Peleó la noticia hasta el último suspiro. La nota necrológica sobre su muerte la adelantó en primicia su página web, navarrasport. No podía ser de otra forma: nunca le gustó que le pisaran una exclusiva. Se despidió como vivió, siempre al pie del último acontecimiento, buscando anticiparse a los colegas, demostrando que era periodista veinticuatro horas al día. Porque Jesús Riaño no se jubiló nunca; tras terminar su etapa en Diario de Navarra encontró un refugio a su medida en las nuevas tecnologías y ahí siguió al pie del cañón, multiplicándose para tener informada a su legión de seguidores. Yo creo que Jesús no podía vivir sin estar presente en partidos y ruedas de prensa, haciéndose oír con su elevado tono de voz, al tiempo que aprovechaba para soltar alguna puyita.

Riaño era competencia cuando los periodistas rivalizábamos casi de forma encarnizada por ser los primeros en publicar una noticia; pero era también buen compañero, siempre dispuesto a echarte una mano. Recuerdo el alboroto que organizó en un mostrador de Iberia para meterme en un vuelo a Sevilla que decían estaba completo; o pasando por teléfono mi información sobre el partido de Osasuna un día que un ordenador antediluviano me dejó tirado avanzada la noche. También sus interminables discusiones con el desaparecido Pedro Lanas: eran tal para cual. Y lo que disfrutamos los dos viendo el 0-4 al Real Madrid.
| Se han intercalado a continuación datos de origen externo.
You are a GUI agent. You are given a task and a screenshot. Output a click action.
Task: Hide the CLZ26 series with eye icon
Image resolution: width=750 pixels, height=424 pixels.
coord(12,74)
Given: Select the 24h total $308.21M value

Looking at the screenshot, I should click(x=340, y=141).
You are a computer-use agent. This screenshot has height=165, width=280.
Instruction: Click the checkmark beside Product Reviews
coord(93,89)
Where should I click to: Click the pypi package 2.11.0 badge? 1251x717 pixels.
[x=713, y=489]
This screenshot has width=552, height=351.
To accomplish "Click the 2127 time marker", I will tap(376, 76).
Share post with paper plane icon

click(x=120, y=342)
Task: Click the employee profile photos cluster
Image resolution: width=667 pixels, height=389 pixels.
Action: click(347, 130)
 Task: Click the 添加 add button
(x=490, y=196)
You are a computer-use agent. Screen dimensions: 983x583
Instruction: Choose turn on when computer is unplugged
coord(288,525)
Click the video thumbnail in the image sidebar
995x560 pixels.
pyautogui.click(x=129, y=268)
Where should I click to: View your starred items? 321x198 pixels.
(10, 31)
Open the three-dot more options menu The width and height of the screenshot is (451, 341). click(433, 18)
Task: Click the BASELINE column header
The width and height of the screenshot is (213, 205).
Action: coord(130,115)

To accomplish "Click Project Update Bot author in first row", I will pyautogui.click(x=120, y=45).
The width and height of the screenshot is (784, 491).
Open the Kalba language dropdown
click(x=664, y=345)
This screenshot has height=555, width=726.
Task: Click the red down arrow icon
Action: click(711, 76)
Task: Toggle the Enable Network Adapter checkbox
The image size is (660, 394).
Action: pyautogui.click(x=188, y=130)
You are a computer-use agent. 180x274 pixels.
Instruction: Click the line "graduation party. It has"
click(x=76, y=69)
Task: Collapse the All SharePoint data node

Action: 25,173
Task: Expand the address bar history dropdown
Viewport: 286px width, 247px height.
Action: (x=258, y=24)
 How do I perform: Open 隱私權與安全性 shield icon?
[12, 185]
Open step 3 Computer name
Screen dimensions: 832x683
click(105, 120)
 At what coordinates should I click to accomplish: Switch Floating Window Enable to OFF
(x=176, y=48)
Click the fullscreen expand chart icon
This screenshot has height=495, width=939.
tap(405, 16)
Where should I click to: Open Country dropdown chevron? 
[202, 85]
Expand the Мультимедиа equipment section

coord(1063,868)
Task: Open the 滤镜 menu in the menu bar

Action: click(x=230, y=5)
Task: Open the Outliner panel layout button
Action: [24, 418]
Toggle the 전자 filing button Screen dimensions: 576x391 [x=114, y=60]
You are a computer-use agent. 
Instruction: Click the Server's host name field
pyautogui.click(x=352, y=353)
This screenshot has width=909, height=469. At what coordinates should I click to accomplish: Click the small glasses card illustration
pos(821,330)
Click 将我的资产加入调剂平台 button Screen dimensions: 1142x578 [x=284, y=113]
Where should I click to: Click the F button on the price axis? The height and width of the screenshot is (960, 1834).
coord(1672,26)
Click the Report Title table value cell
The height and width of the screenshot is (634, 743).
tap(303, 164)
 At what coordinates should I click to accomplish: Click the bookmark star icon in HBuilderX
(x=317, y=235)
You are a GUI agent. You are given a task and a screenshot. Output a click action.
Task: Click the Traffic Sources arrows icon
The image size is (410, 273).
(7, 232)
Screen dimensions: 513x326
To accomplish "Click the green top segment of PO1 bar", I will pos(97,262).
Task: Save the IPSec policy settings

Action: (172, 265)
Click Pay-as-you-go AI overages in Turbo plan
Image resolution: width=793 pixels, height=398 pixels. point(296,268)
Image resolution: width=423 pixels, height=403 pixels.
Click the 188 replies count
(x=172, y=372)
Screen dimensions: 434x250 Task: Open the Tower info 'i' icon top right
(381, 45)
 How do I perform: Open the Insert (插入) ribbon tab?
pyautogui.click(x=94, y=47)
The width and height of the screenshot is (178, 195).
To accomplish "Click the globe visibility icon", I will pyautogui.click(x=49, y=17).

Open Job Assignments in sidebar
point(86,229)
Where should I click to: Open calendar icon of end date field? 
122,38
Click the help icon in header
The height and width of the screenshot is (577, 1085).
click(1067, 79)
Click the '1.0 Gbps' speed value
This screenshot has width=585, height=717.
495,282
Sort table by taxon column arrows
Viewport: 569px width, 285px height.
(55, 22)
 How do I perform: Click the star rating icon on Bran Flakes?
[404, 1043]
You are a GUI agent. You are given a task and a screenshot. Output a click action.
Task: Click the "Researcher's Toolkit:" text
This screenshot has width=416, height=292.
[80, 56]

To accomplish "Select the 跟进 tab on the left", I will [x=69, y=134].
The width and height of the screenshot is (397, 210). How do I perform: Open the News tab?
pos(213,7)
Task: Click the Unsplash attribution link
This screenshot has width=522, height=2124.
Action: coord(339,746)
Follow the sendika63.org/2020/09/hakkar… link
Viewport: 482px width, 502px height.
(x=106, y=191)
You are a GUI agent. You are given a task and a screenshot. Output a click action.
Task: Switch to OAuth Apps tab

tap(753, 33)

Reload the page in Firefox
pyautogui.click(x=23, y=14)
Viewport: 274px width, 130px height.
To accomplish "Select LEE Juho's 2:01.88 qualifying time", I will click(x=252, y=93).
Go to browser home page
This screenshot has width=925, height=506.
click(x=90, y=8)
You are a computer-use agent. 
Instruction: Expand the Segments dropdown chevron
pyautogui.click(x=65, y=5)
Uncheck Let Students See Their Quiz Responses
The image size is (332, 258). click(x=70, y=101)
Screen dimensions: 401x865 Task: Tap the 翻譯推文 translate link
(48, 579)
Jesús fue parte del paisaje osasunista durante lustros. Pasaban directivas, entrenadores y futbolistas y él seguía ahí, con la autoridad suficiente para gritarle a Pedro Zabalza, cuando el reloj cruzaba el mediodía, que tenía que terminar ya el entrenamiento porque a la una debía estar en el Monas (bar Monasterio) con sus amigos comiendo un negro (calamar). Nadie ha dejado escritas más crónicas de Osasuna, con aquellos latiguillos tan suyos a la hora de valorar a los jugadores como “trabajó horrores” o “cumplió con el trabajo encomendado”. Sus puntuaciones eran la comidilla de la plantilla los lunes; de hecho al centrocampista Sorondo sus compañeros le llamaban Sorondoo porque casi siempre le ponía un cero.

Riaño era sonoro y atufante: la vieja cabina de El Sadar donde nos amontonábamos los periodistas estaba impregnada del humo de sus puros. Además del fútbol, siguió de cerca el ciclismo, fiel durante años a la Vuelta al País Vasco cuyas etapas observaba desde un taxi que le servía también como redacción ambulante.

Con la muerte de Jesús Riaño desaparece otro periodista de la vieja escuela, de lapiz y libreta, de agenda y fuentes, de estar machacando teléfonos constantemente. De los que mueren con las botas puestas.